子供から学ぶとは?【伸びる教師 伸びない教師 第27回】
- 連載
- 伸びる教師 伸びない教師


今回のテーマは、「子供から学ぶとは?」です。いつもおとなしいAさんが、あえて、けんかに巻き込まれ、ひとりになった女の子に寄り添った出来事を通して、子供から学ぶ大切さを実感したという話です。豊富な経験で培った視点で捉えた、伸びる教師と伸びない教師の違いを具体的な場面を通してお届けする人気連載です。
執筆
平塚昭仁(ひらつか・あきひと)
栃木県上三川町立明治小学校校長。
2008年に体育科教科担任として宇都宮大学教育学部附属小学校に赴任。体育方法研究会会長。運動が苦手な子も体育が好きになる授業づくりに取り組む。
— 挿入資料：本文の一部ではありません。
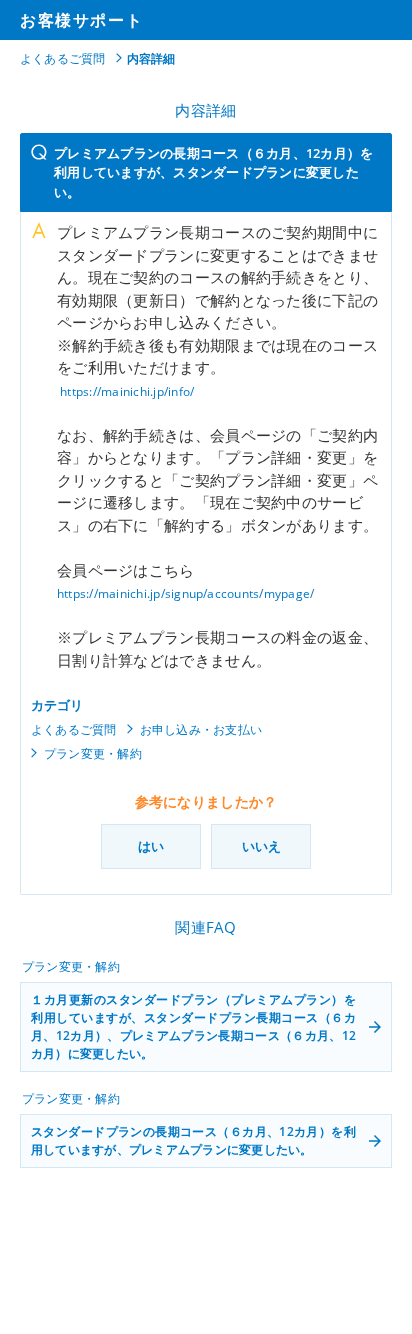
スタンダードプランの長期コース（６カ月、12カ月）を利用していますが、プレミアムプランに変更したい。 (193, 1140)
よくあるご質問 (63, 58)
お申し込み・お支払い (201, 729)
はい (151, 846)
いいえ (261, 846)
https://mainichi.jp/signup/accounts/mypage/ (185, 593)
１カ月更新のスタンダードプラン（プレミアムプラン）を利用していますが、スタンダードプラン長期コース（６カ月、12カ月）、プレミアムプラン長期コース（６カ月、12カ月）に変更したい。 (193, 1026)
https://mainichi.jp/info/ (127, 391)
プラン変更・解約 (93, 753)
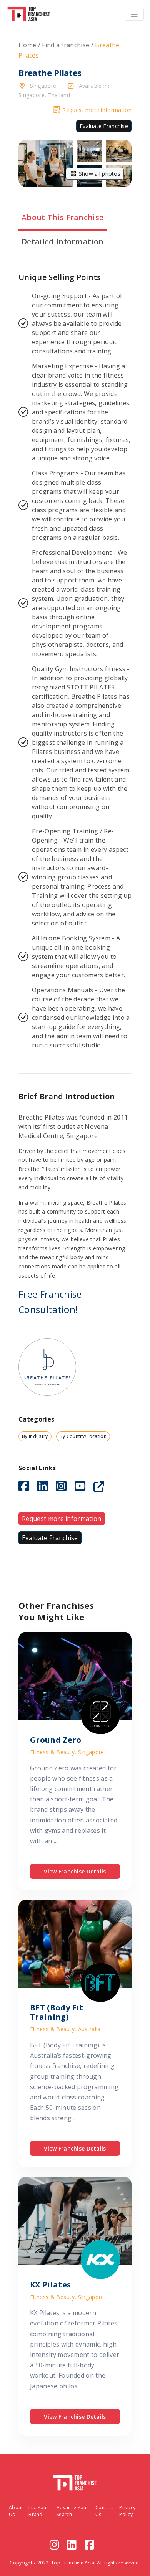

2018年度から2年間、同校副校長を歴任。2020年度から現職。主著『新任教師のしごと 体育科授業の基礎基本』(小学館)。
伸びる教師は、子供から学ぶ姿勢をもち続け、伸びない教師は、教えることに精いっぱいで子供から学ぶ視点をもたない。
目次
子供から学ぶって?
「教師は、子供から学ぶ姿勢が大切です」
初任者研修のときに指導主事から聞いた言葉です。
当時、教壇に立って間もない私には、この言葉の意味が分からず、「教師は教える側なのに子供から学ぶってどんなことだろう」と疑問に思っていました。
その頃の私は、子供を教えることに精いっぱいで子供から学ぶという視点はありませんでした。
それから数年経った頃、この言葉の意味が分かる出来事がありました。
Aさんに待望の親友
4年生を担任したときのことでした。
とても素直でまじめなAさんという女の子がいました。教室にごみが落ちていると、さりげなく拾ってごみ箱へ捨てる。そんな子でした。
でもちょっとおとなしくて自分から友達に「遊ぼう!」って気軽に声をかけられませんでした。周りの子も「Aちゃんは、まじめなんだよね」って思っているのか、誘いにくいようでした。
休み時間になると、Aさんは本を読んだり、校庭を歩いたり、みんなが遊んでいるのを眺めていたり、ひとりで時間をつぶしていました。
5年生になってついにAさんに友達ができました。ずっとあこがれていた「親友」です。
Aさんと同じタイプのおとなしい女の子です。
どこに行くにもいっしょでした。おそろいのノートを買ったり、休みに遊ぶ約束をしたり、毎日がとても楽しそうでした。